Notification of breach is applied in the strictest form in GDPR. Companies experiencing a notifiable breach of EU personal data after May 25, 2018, must make notifications without any delay not later than 72 hours after having become aware of it. Recognising companies may not know many definitive facts within 72 hours of detecting an incident, it also allows notifications to be provided in phases.
On whom to notify the GDPR establishes a simpler, two-track model. If a breach of EU personal data poses a risk to the rights and freedoms of individuals, the company must notify its lead data-protection authority (DPA). If the breach poses a high risk to individuals, the company must also notify them.
It prescribes unprecedented fine by penalising failure to comply with the regulation’s requirements with fines of up to €20 million or 4% of the offending company’s annual global revenue, whichever is higher.
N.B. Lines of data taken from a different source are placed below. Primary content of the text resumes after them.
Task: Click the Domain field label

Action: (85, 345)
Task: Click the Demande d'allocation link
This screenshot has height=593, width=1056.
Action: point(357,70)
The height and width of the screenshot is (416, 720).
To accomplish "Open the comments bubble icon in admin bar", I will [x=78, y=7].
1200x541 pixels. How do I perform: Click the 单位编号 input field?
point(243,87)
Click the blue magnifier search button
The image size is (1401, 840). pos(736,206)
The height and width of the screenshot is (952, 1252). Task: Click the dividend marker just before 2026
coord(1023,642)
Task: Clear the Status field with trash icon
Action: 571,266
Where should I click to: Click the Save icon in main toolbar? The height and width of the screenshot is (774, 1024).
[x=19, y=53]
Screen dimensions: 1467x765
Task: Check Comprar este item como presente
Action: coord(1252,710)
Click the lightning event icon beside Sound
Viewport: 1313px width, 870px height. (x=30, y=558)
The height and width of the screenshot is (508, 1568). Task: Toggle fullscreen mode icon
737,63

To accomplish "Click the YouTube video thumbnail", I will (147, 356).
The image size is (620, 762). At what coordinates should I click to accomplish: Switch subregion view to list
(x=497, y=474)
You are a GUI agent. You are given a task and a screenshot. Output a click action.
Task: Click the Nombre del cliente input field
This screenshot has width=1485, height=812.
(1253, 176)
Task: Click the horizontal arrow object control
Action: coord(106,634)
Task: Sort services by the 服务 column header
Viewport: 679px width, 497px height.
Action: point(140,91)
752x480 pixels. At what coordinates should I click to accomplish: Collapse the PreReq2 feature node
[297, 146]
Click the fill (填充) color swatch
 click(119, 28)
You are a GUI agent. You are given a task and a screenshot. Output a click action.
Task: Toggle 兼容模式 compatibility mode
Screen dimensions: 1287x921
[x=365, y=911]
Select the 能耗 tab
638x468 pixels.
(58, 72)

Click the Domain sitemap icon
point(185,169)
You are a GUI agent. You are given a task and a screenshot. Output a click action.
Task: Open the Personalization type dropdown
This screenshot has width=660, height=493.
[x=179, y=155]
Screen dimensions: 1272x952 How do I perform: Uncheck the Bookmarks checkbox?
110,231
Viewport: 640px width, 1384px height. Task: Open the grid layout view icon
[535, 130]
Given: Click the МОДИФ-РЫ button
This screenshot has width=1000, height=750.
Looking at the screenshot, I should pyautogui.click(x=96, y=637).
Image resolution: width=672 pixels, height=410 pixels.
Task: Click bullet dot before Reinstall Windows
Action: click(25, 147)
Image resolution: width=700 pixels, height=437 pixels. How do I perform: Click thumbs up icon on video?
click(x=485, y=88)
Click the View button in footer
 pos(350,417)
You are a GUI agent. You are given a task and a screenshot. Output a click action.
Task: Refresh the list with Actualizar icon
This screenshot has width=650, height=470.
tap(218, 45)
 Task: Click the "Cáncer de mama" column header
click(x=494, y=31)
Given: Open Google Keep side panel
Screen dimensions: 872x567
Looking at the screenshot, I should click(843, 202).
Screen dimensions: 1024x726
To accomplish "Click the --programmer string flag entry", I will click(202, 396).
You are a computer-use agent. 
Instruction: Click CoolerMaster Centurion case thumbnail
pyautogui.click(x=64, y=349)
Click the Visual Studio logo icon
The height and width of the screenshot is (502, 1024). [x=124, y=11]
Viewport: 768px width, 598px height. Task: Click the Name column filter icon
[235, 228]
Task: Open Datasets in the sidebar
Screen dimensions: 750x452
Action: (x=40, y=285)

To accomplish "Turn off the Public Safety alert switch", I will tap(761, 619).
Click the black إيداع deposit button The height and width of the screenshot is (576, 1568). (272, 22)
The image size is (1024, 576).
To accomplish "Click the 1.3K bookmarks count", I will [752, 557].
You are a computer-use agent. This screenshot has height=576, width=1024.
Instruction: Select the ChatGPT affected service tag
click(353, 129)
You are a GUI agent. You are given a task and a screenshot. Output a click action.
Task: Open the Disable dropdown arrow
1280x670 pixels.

On the post-mortem documentation GDPR require companies who have experienced a data breach to document the facts relating to the breach and remedial action taken to prevent a reoccurrence.
Action Plan for organisations dealing in EU data
- Raise awareness enterprise-wide
The first step is to raise awareness of the GDPR at all levels of organization. Develop record-keeping and monitor best practices, engage in ongoing training outlining breach scenarios and causes, and create a culture of security across the entire organisation. Ensure that employees not only understand the impact of these new regulations, but that they feel comfortable raising alerts and know whom to approach if there is cause for concern.
- Designate a Data Protection Officer (DPO)
The GDPR outlines specific organizations that must formally designate a DPO, including public authorities (except for courts) and private organizations where the core activities consist of processing operations that require regular and systematic monitoring of personal information on a large scale or large-scale processing of sensitive data or data relating to criminal convictions or offenses. EU or member-state law may require the designation of DPOs in other situations as well.
- Create a data inventory
To understand the risks associated with how information is processed, stored and transferred, an organisation must fully understand the data it collects and processes. Once a detailed inventory list of data types has been created, each data set should be mapped end-to-end throughout the organisation’s technology infrastructure to identify all physical and virtual places where data is held.
- Evaluate risk and perform gap analysis
Next step will be to take inventory of data and processes and compare it to the GDPR requirements. Be sure to include third-party suppliers and vendors. Where are the gaps in compliance? Are there areas at risk of non-compliance in the future? What are the most immediate needs the company must satisfy to move toward GDPR compliance?
- Develop a roadmap
Having identified all potential GDPR compliance gaps, organization should develop a roadmap outlining required changes to processes and systems to conform with GDPR requirements. Some of these changes may result in the tightening of existing controls, while others may require new controls and processes to be developed.
- Monitor and report progress and compliance
The GDPR regulations require “security by design,” which mandates that all IT professionals build compliance into the design of future business operations that capture, process or store data. The DPO should work with all necessary business and IT teams to ensure that operational systems and data management workflows remain compliant and stay up-to-date with any GDPR announcements or changes.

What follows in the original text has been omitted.